Selon Tony Judt

« Les années 1968-75 furent les années charnières de la seconde moitié de notre siècle. La révolution culturelle que nous avons appelée de façon quelque peu trompeuse « les années 60 » atteignit son apogée au début des années 1970 et entra dans le courant dominant de la vie publique et dans le vocabulaire commun. Le communisme « révisionniste » ou réformateur poussa son dernier souffle, optimiste, en Tchécoslovaquie et en Pologne en 1968 ; sa défaite signala d’abord la fin d’une chimère eu Europe orientale et, en second lieu, peu après, la première étape du démantèlement de ce même espoir attendri à l’Ouest – avec la traduction en 1973 de L’Archipel du Goulag de Soljenitsyne –, ainsi que la fin des illusions de la Vieille comme de la Nouvelle Gauche. Au Proche-Orient, la trêve instable conclue après 1967 entre Israël et les Etats arabes fut suivie de la guerre du Kippour, de l’embargo pétrolier et de la flambée des prix, en sorte que l’équilibre des pouvoirs s’en trouva radicalement modifié à la fois dans cette région et dans les relations entre les Arabes et les Grandes Puissances. En Asie du Sud, un nouveau pays – le Bengladesh – naquit, au terme d’une guerre entre l’Inde et le Pakistan.

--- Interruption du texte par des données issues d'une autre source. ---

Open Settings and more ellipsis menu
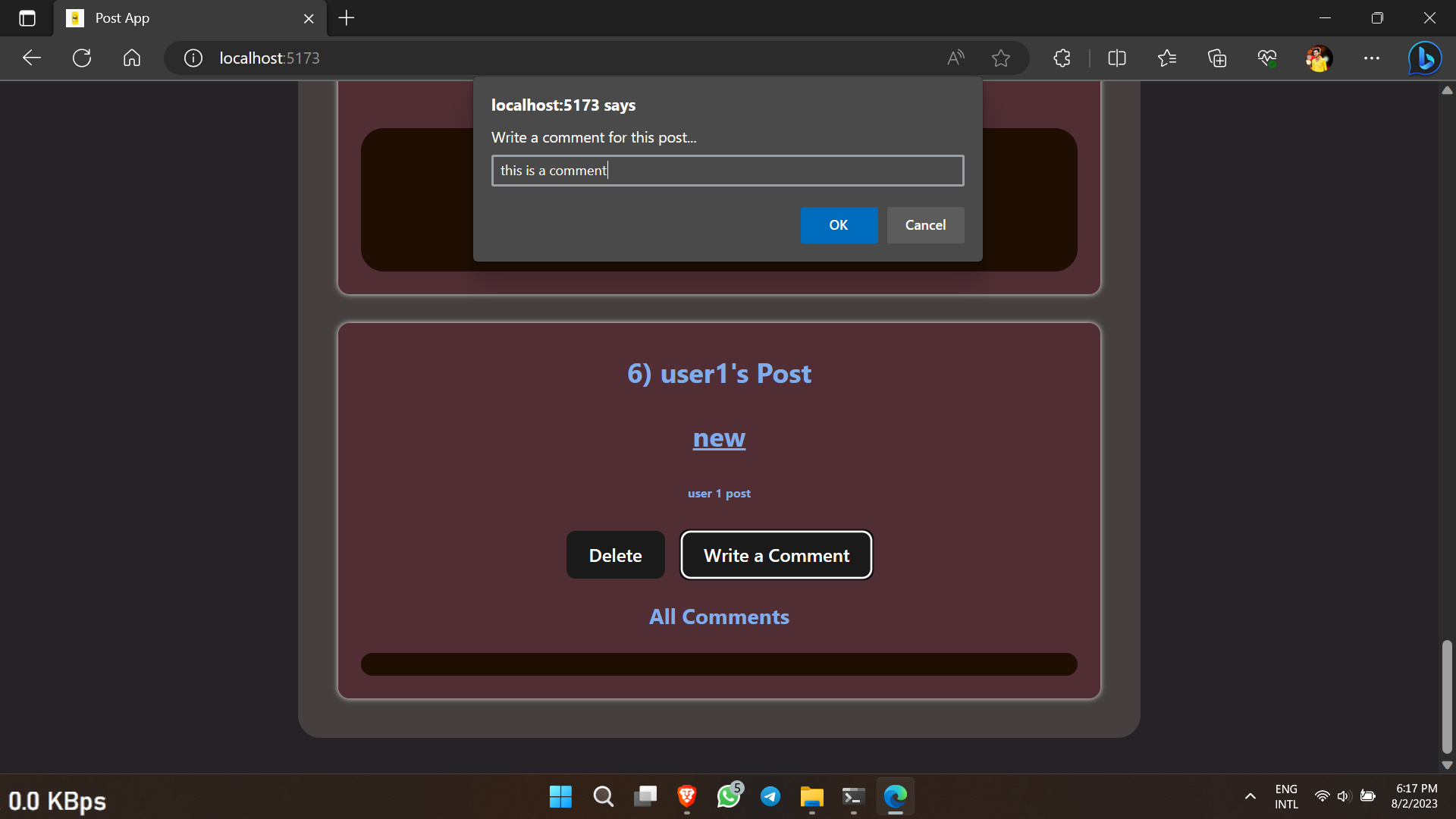This screenshot has height=819, width=1456. coord(1372,58)
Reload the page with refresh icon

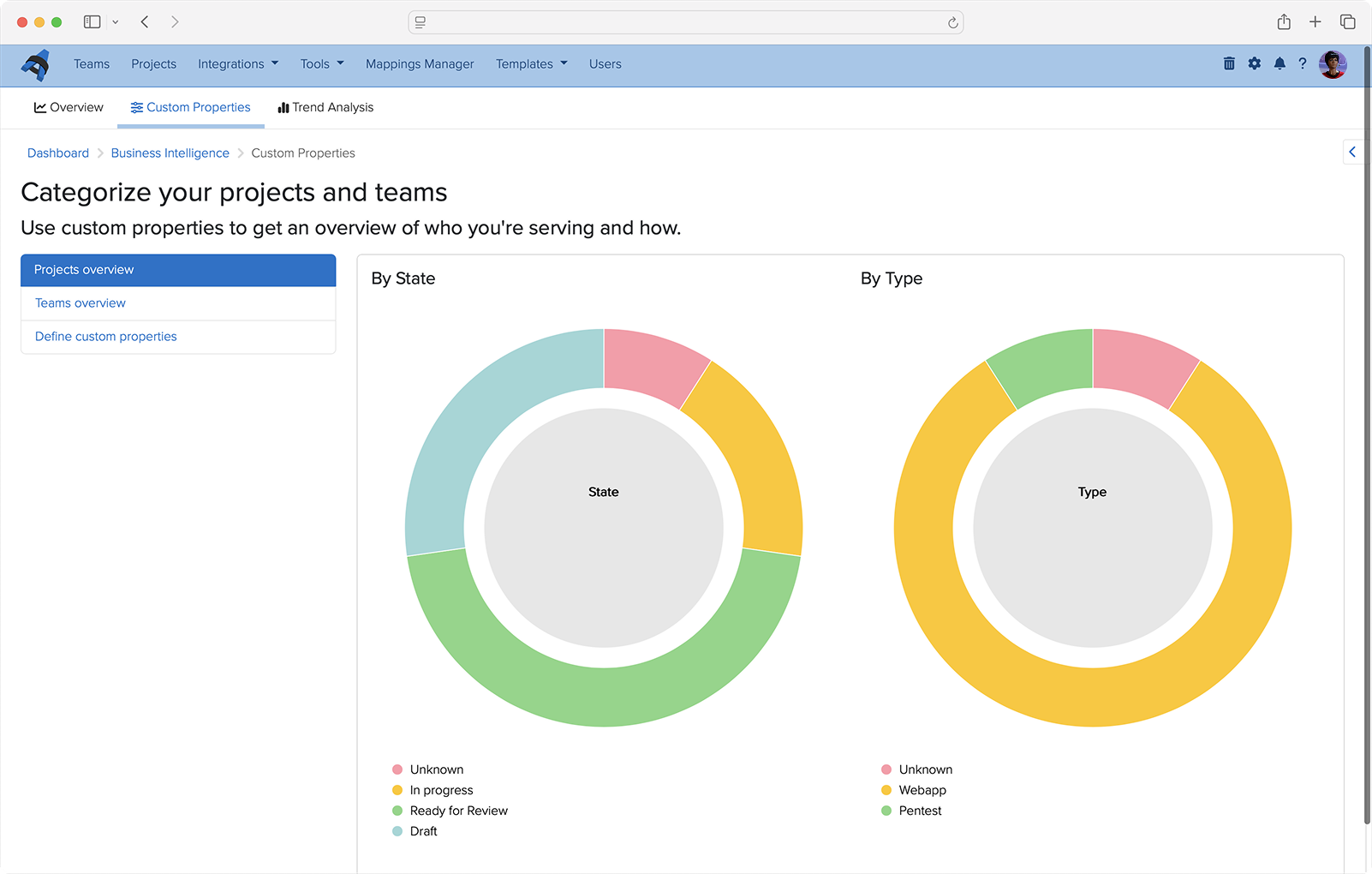[x=952, y=23]
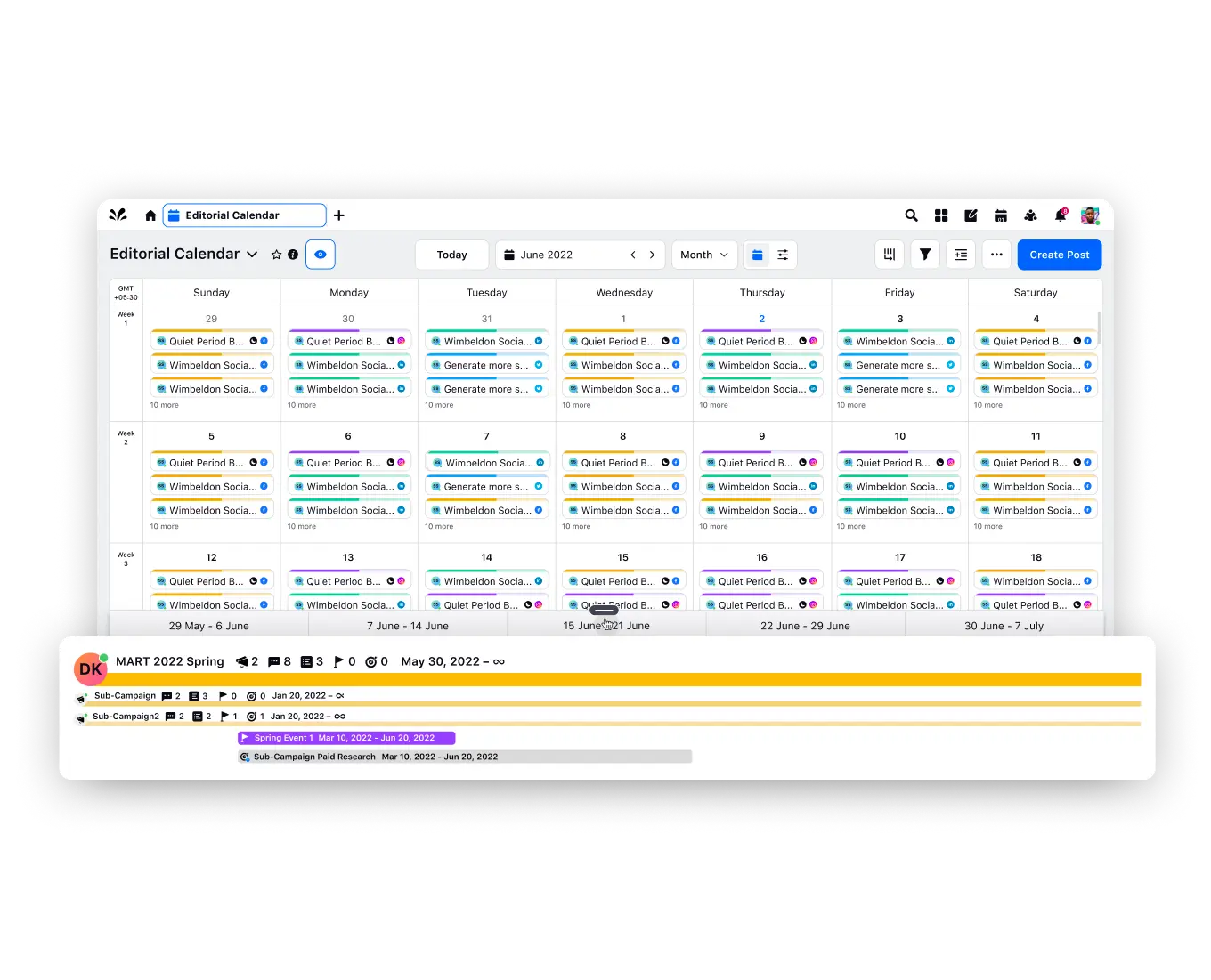This screenshot has width=1211, height=980.
Task: Click the Create Post button
Action: tap(1059, 255)
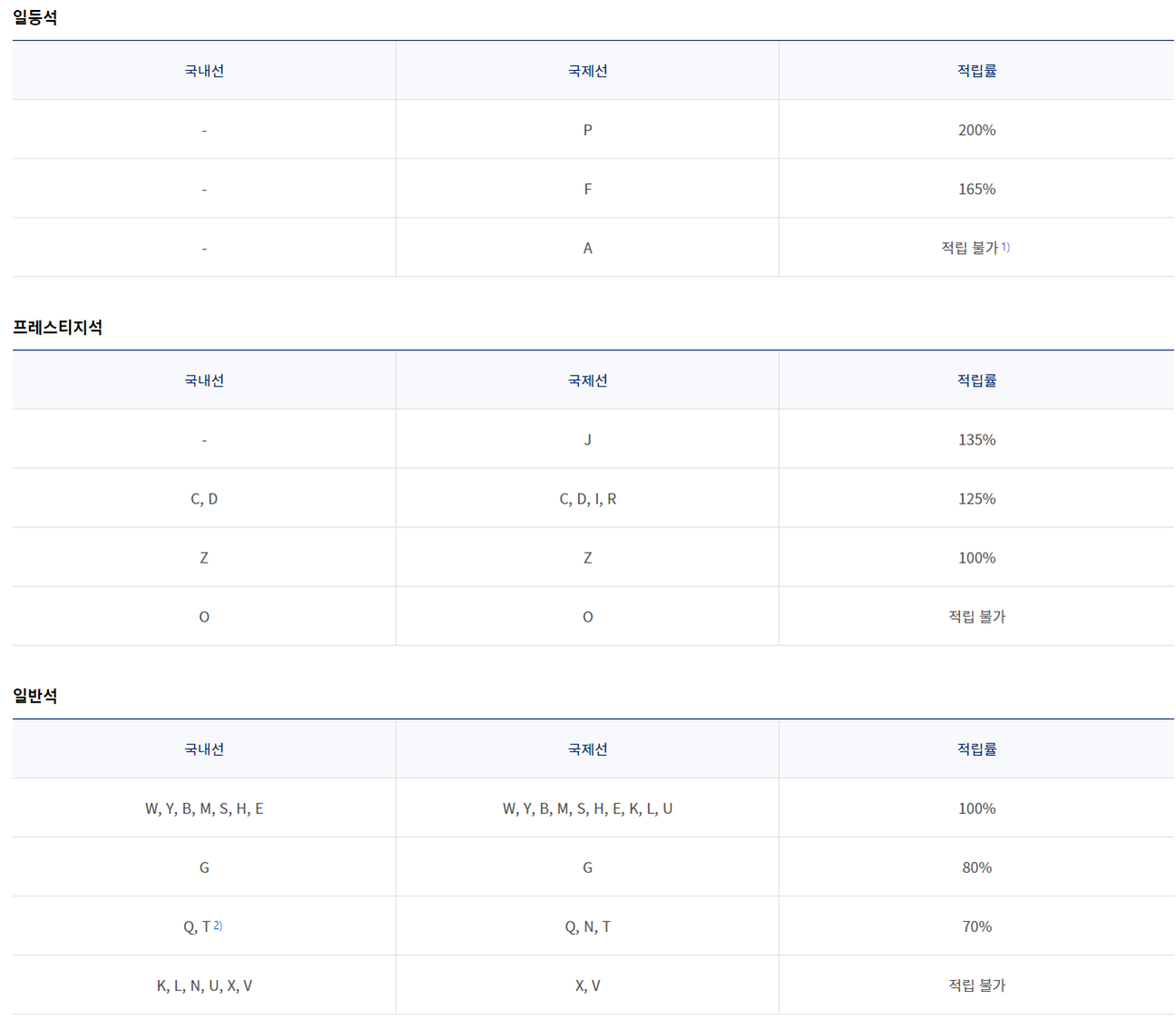This screenshot has width=1176, height=1020.
Task: Select the J class cell under 국제선
Action: pos(587,439)
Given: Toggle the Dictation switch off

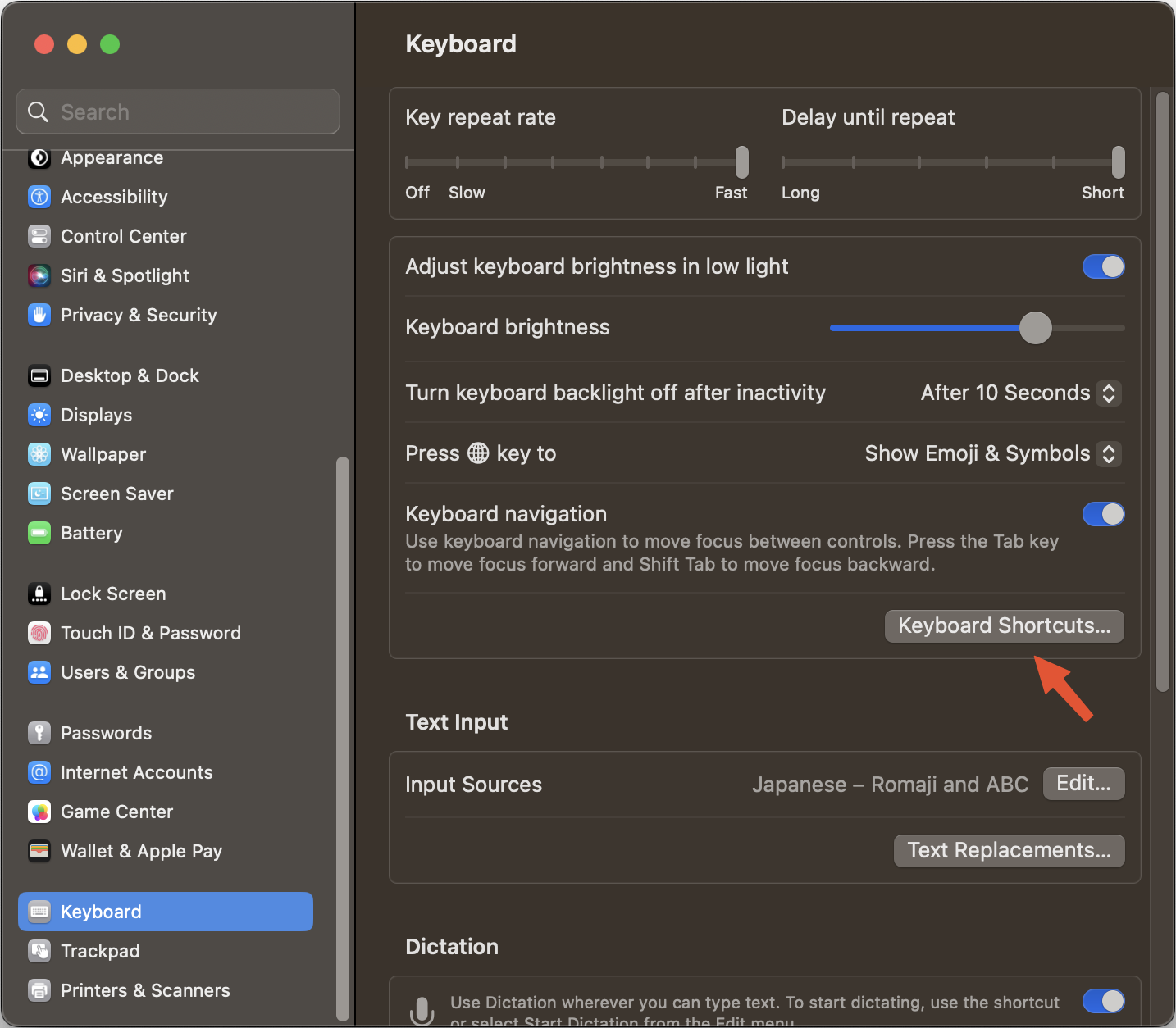Looking at the screenshot, I should 1103,1001.
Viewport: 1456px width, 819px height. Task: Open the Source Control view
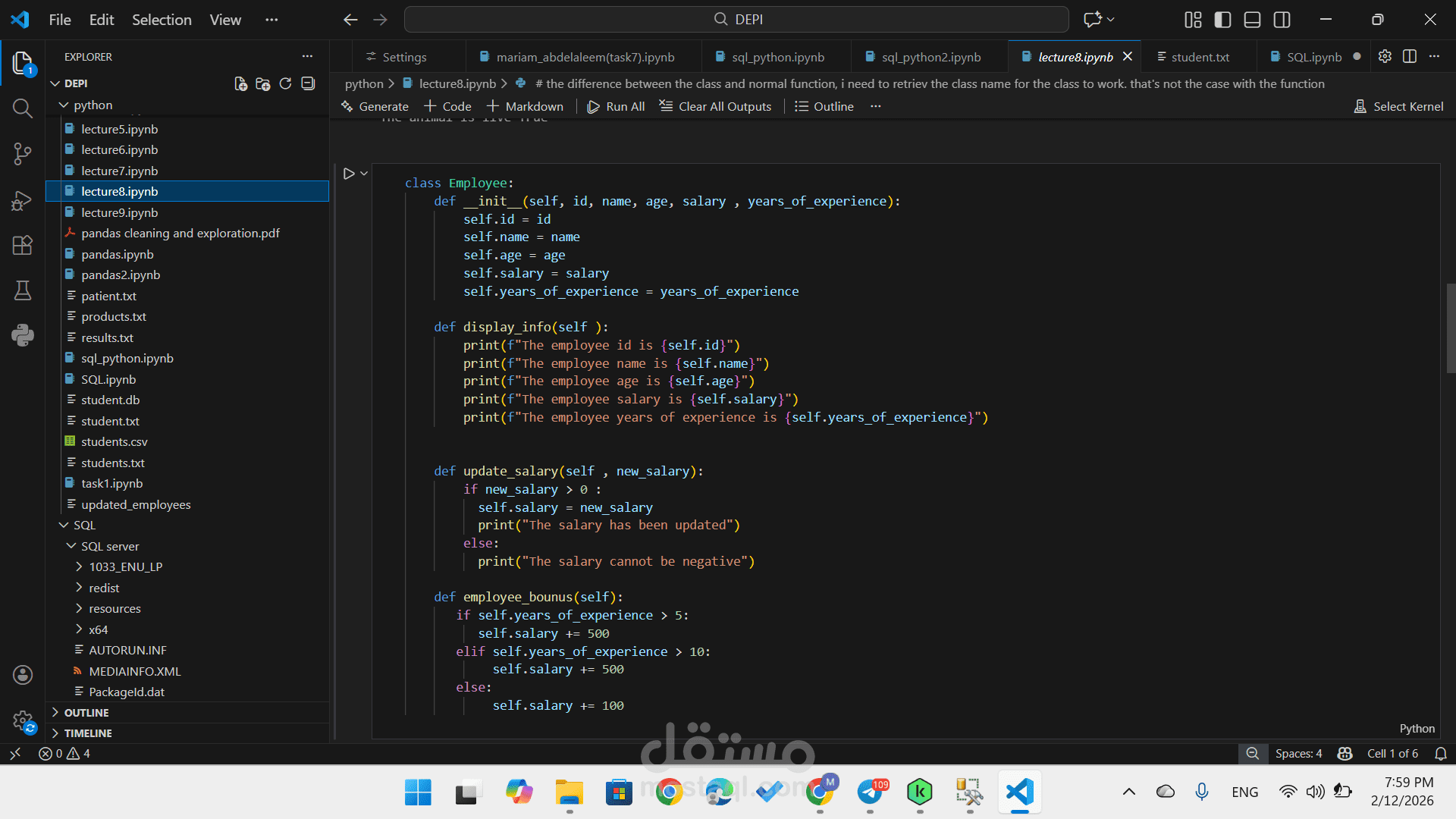pos(23,155)
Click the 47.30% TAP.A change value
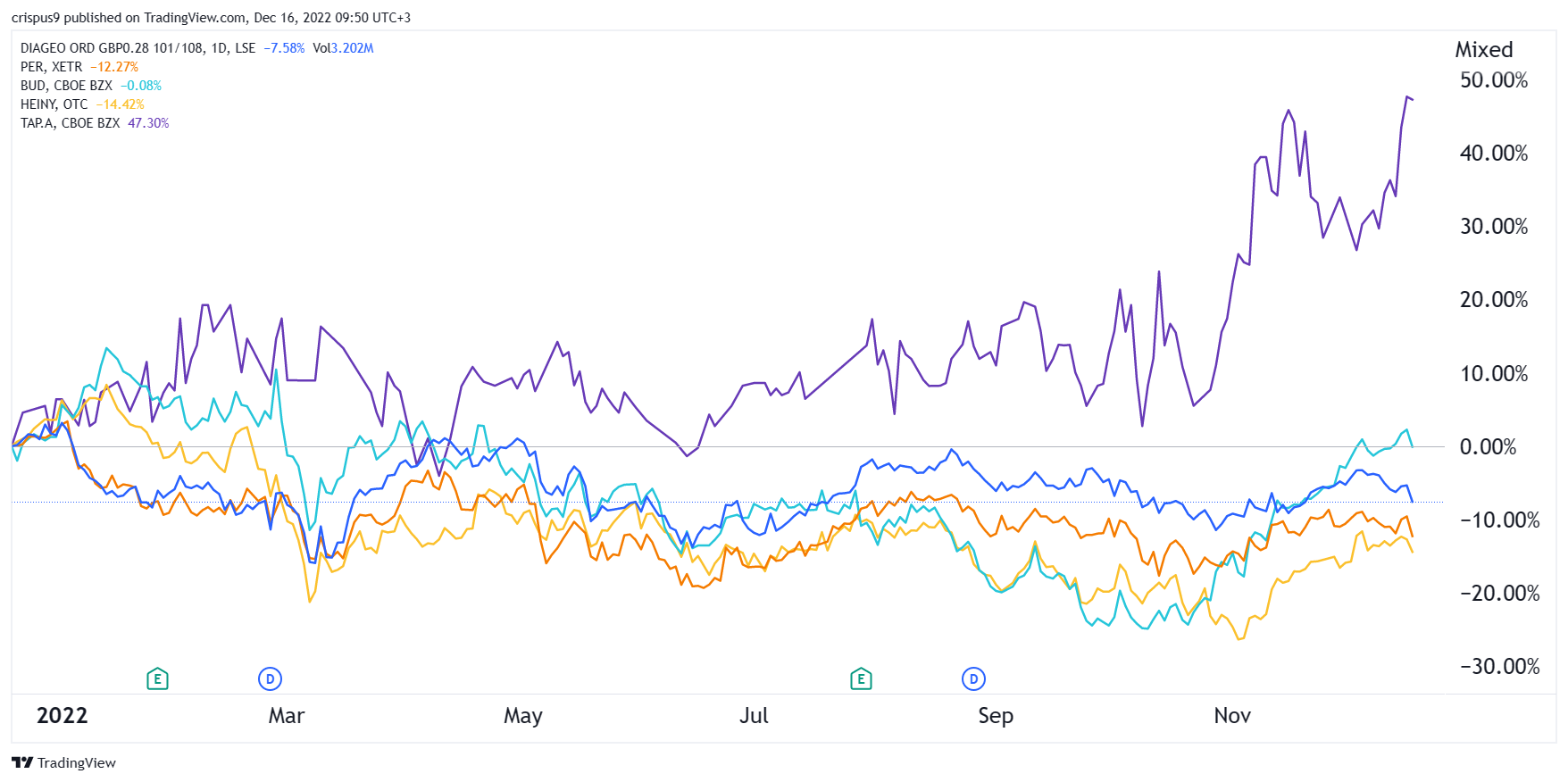Viewport: 1568px width, 782px height. point(148,123)
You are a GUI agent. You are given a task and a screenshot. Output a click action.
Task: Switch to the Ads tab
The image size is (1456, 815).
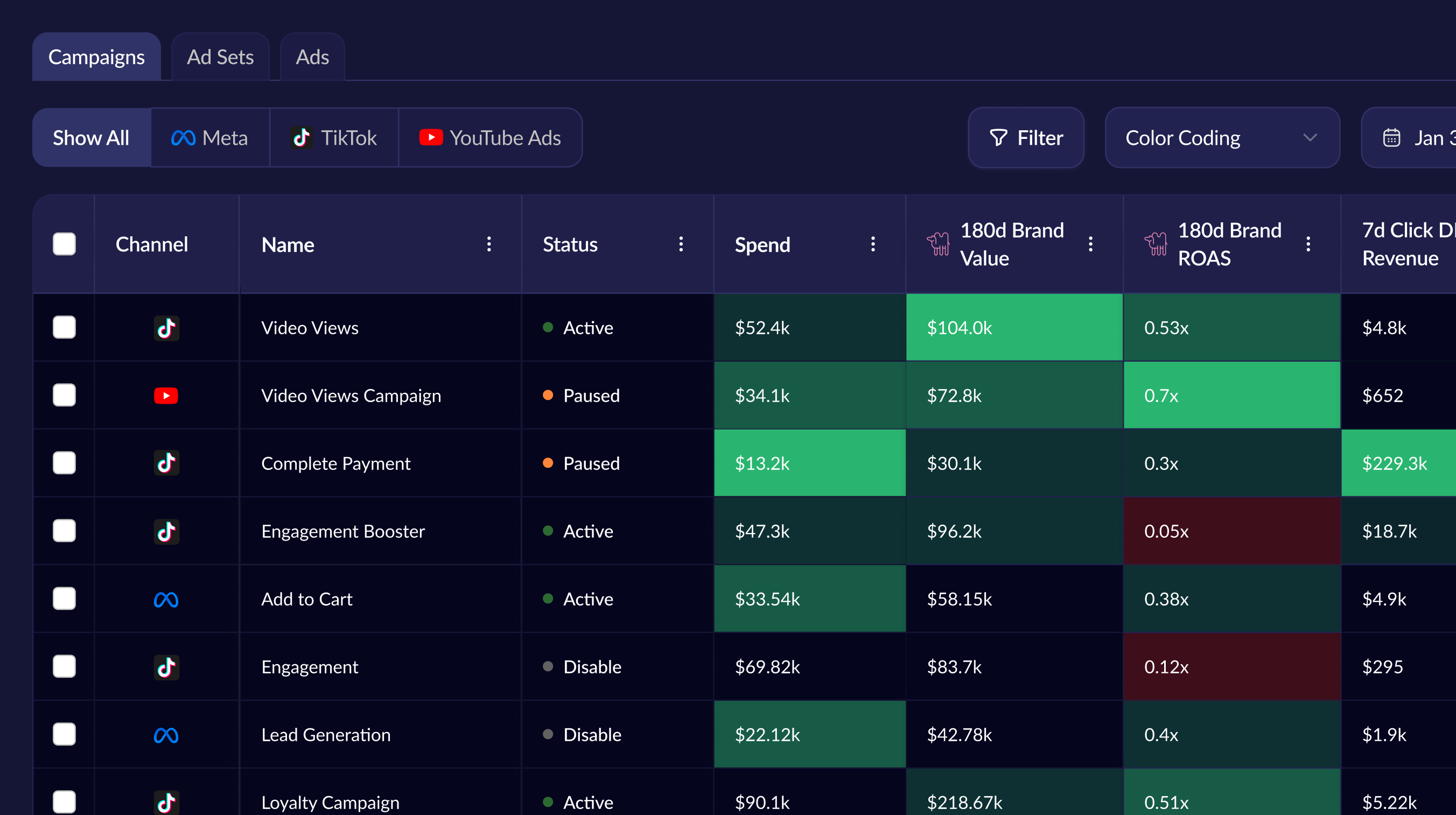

En 1968, les Etats-Unis étaient toujours massivement présents en Asie du Sud-Est, avec plus d’un demi-million de troupes dans le seul Sud-Vietnam. Plus important encore, ils continuaient d’être les banquiers du monde, grâce au système de l’après-guerre mis en place à Bretton Woods en 1944 : le dollar, dont la relation avec les autres devises était fondée sur des taux de change fixes, était la monnaie de réserve internationale, garantie par les réserves d’or américaines. A partir d’août 1971, ce rôle intenable et de plus en plus symbolique fut abandonné aux initiatives politiques nationales et internationales et aux fluctuations des marchées monétaires et commerciaux. L’année suivante, dans un mouvement auquel ces changements n’étaient pas étrangers, les Etats membres de la Communauté européenne décidèrent de se consacrer à l’objectif, pourtant lointain, de l’unité politique. Les certitudes de la guerre froide, pleines de tensions mais familières, avaient laissé place à la « Détente » : entre les Etats-Unis et l’Union soviétique (SALT 1, le premier accord international de limitation des armements stratégiques, fut signé en 1972), et entre l’Allemagne et ses voisins orientaux, dans le sillage de l’Ostpolitik de Willy Brandt et des traités et accords qu’il établit avec l’Union soviétique en 1970, et dans les années qui suivirent.
Après avoir soigneusement ignoré la Chine communiste pendant deux décennies, les Etats-Unis entamèrent une série de contacts et de réunions avec les dirigeants chinois qui devait culminer (en 1979) avec la restauration des relations diplomatiques entre les deux pays, ce qui eût été impensable pour la plupart des hommes politiques et hommes d’Etat américains de l’époque de la guerre froide. En avril 1975, les Etats-Unis avaient été chassés du Vietnam et du Cambodge ; deux mois plus tard, la conférence d’Helsinki sur la sécurité et la coopération en Europe se réunit. Les développements internationaux spectaculaires des années 1980 étaient encore imprévus et impensables (sauf peut-être pour une poignée de dissidents emprisonnés en Europe de l’Est) ; mais leurs fondations étaient maintenant en place. »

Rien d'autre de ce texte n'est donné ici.